- Parents are not allowed to ‘agree’ to a non-modifiable child support order.
- Even when the initial family law petition does not request child support, or a judgment does not address child support, the court can still make child support orders at a later time.
- The payor or payee parent can only modify support back to the date s/he files a motion to modify.
- To change a child support order, you must show a change of circumstances such as a change in income of either party, change of custodial time share or change in the statutory minimum child support.
- National Guard service members and US military deployed out of state are afforded special considerations with respect to the modification of child support orders (and custody/ visitation).
- In California, a court may modify (and enforce) another state’s child support order in a proceeding to register that order if all the parties reside in California and child does not reside in the issuing state.

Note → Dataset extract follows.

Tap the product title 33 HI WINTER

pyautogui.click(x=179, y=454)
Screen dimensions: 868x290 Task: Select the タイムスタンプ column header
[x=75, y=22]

- Even a so called ‘final’ divorce judgment can be modified with respect to child support.
- A party seeking to modify child support bears the initial burden of proof in modification proceedings.
- A parent seeking to impute income to the other parent must prove the ability of the other parent to earn and his/her opportunity to earn.
- Keep in mind that not everyone plays fair! A party could agree to a below – guideline order (lower than they are legally entitled to) to obtain a certain benefit s/he wants in the divorce and then file a motion to modify the child support shortly there after.
I had no idea that one state could have the ability to modify another state’s child support. This is very good to know, because my sister lives in California and her ex lives in Florida. He pays child support, but she doesn’t feel like it is enough for her to take care of their four kids. How does one go about getting their child support modified?